Sye More than 1 year ago
Daughters of Iraq captivated me; led me into a way of life and a history I was, until now, completely unaware of. The author has written this book with an elegance that you don't often see these days. I felt that I was actually living within this inspiring story, and with each turn of the page, I became more and more a part of this sad, happy, and historical story. It doesn't matter what race, colour, or creed that any of us are . . . love will always prevail. I highly recomend this book to a broader readership as possible. 10 out of 10 5 stars!

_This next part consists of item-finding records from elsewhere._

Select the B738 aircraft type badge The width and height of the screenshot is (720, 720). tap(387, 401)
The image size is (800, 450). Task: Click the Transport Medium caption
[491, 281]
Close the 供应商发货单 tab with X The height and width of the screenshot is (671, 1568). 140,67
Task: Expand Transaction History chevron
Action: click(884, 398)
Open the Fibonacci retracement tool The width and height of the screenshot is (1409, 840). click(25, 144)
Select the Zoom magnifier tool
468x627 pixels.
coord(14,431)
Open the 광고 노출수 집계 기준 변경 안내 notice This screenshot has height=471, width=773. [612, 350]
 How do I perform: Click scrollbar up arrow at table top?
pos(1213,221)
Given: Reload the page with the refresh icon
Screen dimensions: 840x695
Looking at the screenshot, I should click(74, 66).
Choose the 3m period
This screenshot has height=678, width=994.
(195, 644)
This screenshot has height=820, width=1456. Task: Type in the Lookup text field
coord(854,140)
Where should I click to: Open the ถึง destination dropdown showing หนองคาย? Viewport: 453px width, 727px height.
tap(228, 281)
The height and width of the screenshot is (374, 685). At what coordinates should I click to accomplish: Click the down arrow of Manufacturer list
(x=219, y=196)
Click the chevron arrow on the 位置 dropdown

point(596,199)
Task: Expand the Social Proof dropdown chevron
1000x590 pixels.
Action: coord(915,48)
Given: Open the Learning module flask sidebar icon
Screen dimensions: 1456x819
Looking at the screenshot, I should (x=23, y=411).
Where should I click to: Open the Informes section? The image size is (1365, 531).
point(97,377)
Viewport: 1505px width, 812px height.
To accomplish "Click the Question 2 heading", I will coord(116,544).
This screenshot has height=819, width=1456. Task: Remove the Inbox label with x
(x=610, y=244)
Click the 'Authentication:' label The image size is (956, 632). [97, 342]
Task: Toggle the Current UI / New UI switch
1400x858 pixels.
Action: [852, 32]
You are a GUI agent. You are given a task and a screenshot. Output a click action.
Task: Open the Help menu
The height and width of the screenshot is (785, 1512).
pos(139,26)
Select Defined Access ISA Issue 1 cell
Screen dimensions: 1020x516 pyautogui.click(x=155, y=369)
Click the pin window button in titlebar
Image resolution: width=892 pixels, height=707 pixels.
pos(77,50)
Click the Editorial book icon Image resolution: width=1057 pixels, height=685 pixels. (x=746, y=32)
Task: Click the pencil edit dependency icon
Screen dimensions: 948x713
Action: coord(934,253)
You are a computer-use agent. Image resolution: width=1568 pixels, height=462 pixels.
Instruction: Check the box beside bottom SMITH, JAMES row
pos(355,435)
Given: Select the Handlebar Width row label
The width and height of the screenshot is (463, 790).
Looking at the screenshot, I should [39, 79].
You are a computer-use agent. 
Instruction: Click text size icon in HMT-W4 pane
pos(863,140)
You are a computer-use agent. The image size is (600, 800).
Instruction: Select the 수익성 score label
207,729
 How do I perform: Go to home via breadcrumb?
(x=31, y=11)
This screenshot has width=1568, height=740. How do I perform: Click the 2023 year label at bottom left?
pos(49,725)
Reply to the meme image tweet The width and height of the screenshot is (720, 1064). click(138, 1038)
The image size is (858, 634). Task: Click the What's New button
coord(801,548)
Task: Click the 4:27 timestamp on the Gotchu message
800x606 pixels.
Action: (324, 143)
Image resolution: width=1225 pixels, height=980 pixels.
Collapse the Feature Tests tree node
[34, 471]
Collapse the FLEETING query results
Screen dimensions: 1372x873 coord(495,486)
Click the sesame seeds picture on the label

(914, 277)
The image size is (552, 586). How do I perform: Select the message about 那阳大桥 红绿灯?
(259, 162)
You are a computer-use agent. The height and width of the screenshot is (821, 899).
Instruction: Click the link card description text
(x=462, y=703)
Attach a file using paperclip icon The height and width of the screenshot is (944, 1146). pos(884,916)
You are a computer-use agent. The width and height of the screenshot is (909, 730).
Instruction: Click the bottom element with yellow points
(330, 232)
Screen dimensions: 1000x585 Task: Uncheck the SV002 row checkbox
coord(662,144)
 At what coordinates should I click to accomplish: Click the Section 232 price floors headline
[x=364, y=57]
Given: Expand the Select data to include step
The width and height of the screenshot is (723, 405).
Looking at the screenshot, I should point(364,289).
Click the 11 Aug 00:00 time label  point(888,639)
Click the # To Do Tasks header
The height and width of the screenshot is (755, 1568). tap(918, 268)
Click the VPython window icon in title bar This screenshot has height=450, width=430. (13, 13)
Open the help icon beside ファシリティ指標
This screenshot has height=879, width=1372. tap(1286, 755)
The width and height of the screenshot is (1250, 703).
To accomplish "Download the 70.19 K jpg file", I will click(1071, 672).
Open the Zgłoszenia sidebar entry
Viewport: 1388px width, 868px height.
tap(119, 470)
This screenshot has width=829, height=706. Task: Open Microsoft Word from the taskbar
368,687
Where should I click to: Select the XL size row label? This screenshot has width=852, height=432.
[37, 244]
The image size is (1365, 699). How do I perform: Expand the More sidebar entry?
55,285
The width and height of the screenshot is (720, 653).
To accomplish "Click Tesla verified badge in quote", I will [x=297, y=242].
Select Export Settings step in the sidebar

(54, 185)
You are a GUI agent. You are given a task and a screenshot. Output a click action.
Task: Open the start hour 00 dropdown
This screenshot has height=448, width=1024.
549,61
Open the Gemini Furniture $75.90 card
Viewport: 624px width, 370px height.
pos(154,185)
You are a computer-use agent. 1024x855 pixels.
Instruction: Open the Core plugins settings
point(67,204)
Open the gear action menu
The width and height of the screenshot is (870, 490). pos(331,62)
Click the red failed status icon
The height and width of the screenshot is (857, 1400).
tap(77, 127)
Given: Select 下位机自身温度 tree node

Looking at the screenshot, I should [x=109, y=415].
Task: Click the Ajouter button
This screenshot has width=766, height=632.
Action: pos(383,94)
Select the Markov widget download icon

Arons More than 1 year ago
I loved "Daughters of Iraq" and read it in one breath. This book teaches reader how to appreciate precious life we have, family, children, happyness and health. Main characters of the book teach us how to love despite the bitterness of life and how to stay kind despite of great loss or terrible illness. It is book full of optimism, kindness, and love.
ginafire More than 1 year ago
Daughters of Iraq swept me up into the lives of the three Jewish women from whose point of view I came to understand the struggles of life as transplanted refugees from Iraq to Israel. I was fascinated with every aspect of the story. As an American with little understanding of the culture, or the struggle Iraqi Jews went through, I could not get enough. This book opened my eyes and brought me into a world completely different from my own by means of the flawless narrative and wonderfully drawn characters, whom I came to know and love. Daughters of Iraq will move you and enchant you. I can't recommend it highly enough.
booksonly More than 1 year ago
A very worm ,inviting book, a grate story that takes you to the far premetive history of a woman and her tales, to a very moderen present life. i reed it in lass then a day, just couldn't stop, the writing attracts the reader, and make him feel his living the story. you will enjoy it!!!! the author did a grate job.
Barak More than 1 year ago
I read the book and was fascinated by the story,and by the History I learned. I had no idea there was a Jewish underground in Bagdad. I loved how the Author had the story jump in time and place, I laughed and cried, such a human heart touching book. Go read it!